Licorice is a traditional Chinese medicine and recorded to have pain relief effects in national pharmacopoeia, but the mechanisms behind these effects have not been fully explored. Among the hundreds of compounds in licorice, licochalcone A (LCA) and licochalcone B (LCB) are two important components belonging to the chalcone family. In this study, we compared the analgesic effects of these two licochalcones and the molecular mechanisms. LCA and LCB were applied in cultured dorsal root ganglion (DRG) neurons, and the voltage-gated sodium (Na) currents and action potentials were recorded. The electrophysiological experiments showed that LCA can inhibit Na currents and dampen excitabilities of DRG neurons, whereas LCB did not show inhibition effect on Na currents. Because the Na1.7 channel can modulate Subthreshold membrane potential oscillations in DRG neuron, which can palliate neuropathic pain, HEK293T cells were transfected with Na1.7 channel and recorded with whole-cell patch clamp. LCA can also inhibit Na1.7 channels exogenously expressed in HEK293T cells. We further explored the analgesic effects of LCA and LCB on formalin-induced pain animal models. The animal behavior tests revealed that LCA can inhibit the pain responses during phase 1 and phase 2 of formalin test, and LCB can inhibit the pain responses during phase 2. The differences of the effects on Na currents between LCA and LCB provide us with the basis for developing Na channel inhibitors, and the novel findings of analgesic effects indicate that licochalcones can be developed into effective analgesic medicines. SIGNIFICANCE STATEMENT: This study found that licochalcone A (LCA) can inhibit voltage-gated sodium (Na) currents, dampen excitabilities of dorsal root ganglion neurons, and inhibit the Na1.7 channels exogenously expressed in HEK293T cells. Animal behavior tests showed that LCA can inhibit the pain responses during phase 1 and phase 2 of formalin test, whereas licochalcone B can inhibit the pain responses during phase 2. These findings indicate that licochalcones could be the leading compounds for developing Na channel inhibitors and effective analgesic medicines.

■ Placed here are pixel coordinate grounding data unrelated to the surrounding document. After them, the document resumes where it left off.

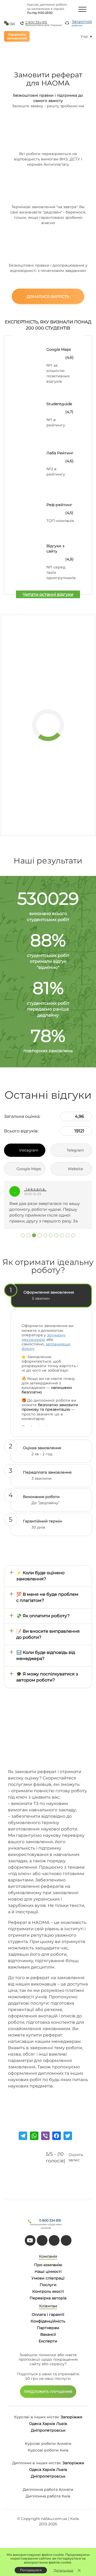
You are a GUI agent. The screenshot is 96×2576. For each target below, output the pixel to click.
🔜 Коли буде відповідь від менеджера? (45, 1655)
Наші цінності (48, 2271)
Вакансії (48, 2334)
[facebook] (54, 2240)
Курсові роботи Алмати (48, 2443)
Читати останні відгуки (48, 594)
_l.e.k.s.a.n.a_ (35, 1189)
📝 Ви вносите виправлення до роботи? (48, 1634)
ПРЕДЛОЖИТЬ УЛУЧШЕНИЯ (48, 2392)
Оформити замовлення (17, 36)
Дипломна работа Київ (48, 2496)
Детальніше (63, 2570)
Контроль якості (48, 2291)
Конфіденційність (48, 2321)
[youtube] (30, 2240)
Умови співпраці (48, 2278)
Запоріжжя (71, 2417)
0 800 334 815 (36, 22)
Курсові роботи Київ (48, 2450)
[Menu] (82, 9)
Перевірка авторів (48, 2298)
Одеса (35, 2423)
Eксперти (48, 2341)
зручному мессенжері (44, 1337)
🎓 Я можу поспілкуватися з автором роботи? (47, 1677)
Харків (48, 2423)
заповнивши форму (46, 1346)
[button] (23, 1235)
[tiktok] (42, 2240)
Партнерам (48, 2327)
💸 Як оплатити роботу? (43, 1615)
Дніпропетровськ (48, 2430)
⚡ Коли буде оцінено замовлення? (40, 1575)
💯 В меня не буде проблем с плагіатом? (47, 1597)
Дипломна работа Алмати (48, 2489)
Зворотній (82, 23)
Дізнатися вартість (48, 296)
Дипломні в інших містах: (36, 2463)
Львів (61, 2423)
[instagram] (66, 2240)
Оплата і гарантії (48, 2314)
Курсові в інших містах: (36, 2417)
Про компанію (48, 2264)
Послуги (48, 2284)
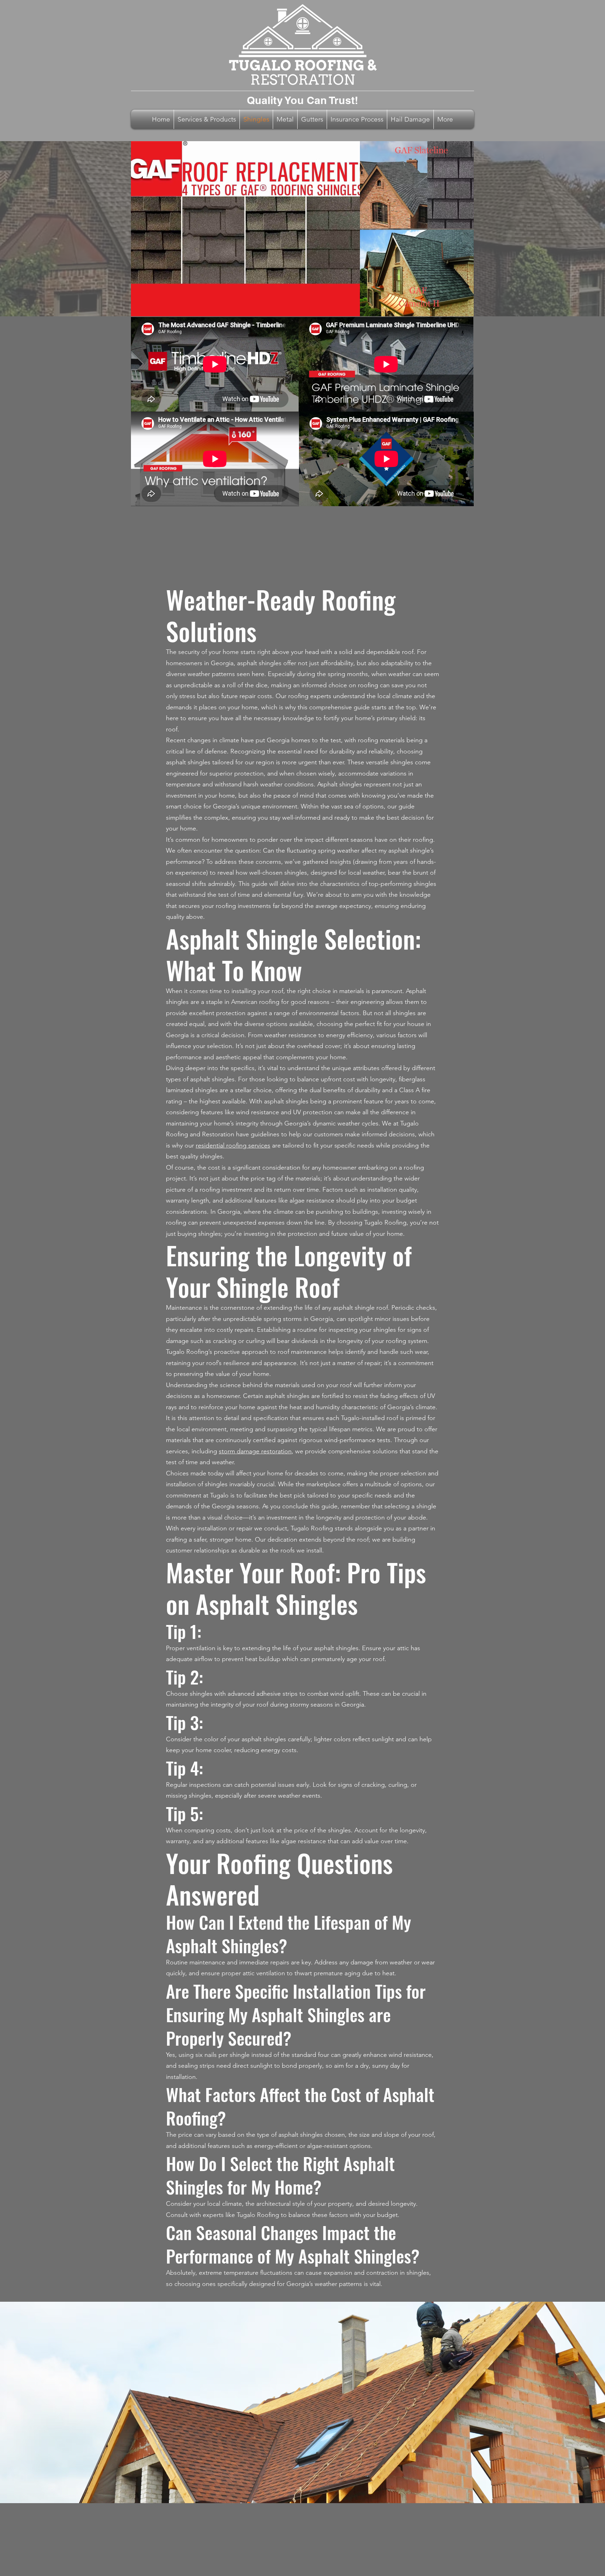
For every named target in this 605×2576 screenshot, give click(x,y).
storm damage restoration (255, 1451)
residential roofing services (233, 1145)
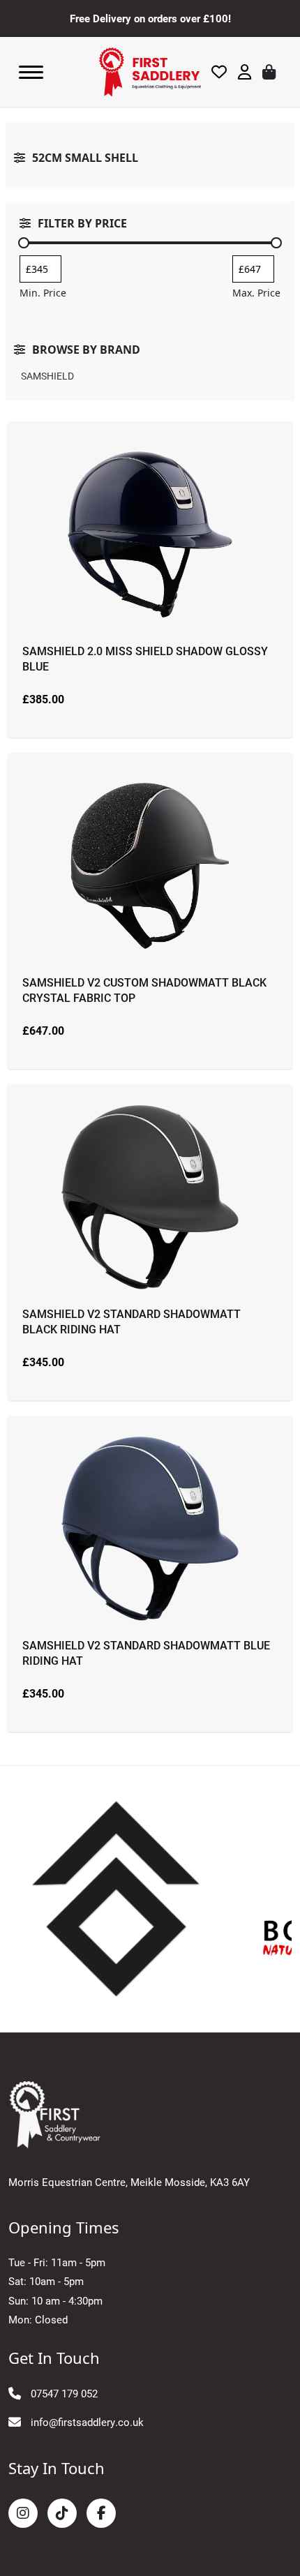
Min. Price (43, 292)
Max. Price (256, 292)
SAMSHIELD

甘草是一种传统中药,《中国药典》记载其具有止痛作用,但其作用机制尚未完全阐明。甘草中数百种化合物中,光甘草定(LCA)和光甘草酮(LCB)是查尔酮家族的两个重要成分。本研究比较了这两种光甘草查尔酮的镇痛作用及其分子机制。将LCA和LCB作用于培养的背根神经节(DRG)神经元,记录电压门控钠(Na)电流和动作电位。电生理实验表明,LCA可抑制Na电流并降低DRG神经元的兴奋性,而LCB对Na电流无抑制作用。由于Na1.7通道可调节DRG神经元阈下膜电位振荡,从而缓解神经性疼痛,因此将Na1.7通道转染至HEK293T细胞中,并用全细胞膜片钳进行记录。LCA还可抑制在HEK293T细胞中过表达的Na1.7通道。我们进一步探究了LCA和LCB对福尔马林诱导的疼痛动物模型的镇痛作用。动物行为学实验表明,LCA可抑制福尔马林试验第1期和第2期的疼痛反应,而LCB可抑制第2期的疼痛反应。LCA和LCB对Na电流作用的差异为开发Na通道抑制剂提供了依据,而镇痛作用的新发现表明光甘草查尔酮可开发成有效的镇痛药。意义声明:本研究发现,光甘草定(LCA)可抑制电压门控钠(Na)电流,降低背根神经节神经元的兴奋性,并抑制在HEK293T细胞中过表达的Na1.7通道。动物行为学实验表明,LCA可抑制福尔马林试验第1期和第2期的疼痛反应,而光甘草酮可抑制第2期的疼痛反应。这些发现表明,光甘草查尔酮可能是开发Na通道抑制剂和有效镇痛药的先导化合物。